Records
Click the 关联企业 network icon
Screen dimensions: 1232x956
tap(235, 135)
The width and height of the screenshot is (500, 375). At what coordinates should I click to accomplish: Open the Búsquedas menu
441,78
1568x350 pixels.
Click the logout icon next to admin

-- SHORT EXERCISE --
List every line of the data above that contains the string "icon". Case matters.

-- ANSWER BELOW --
Click the 关联企业 network icon
Click the logout icon next to admin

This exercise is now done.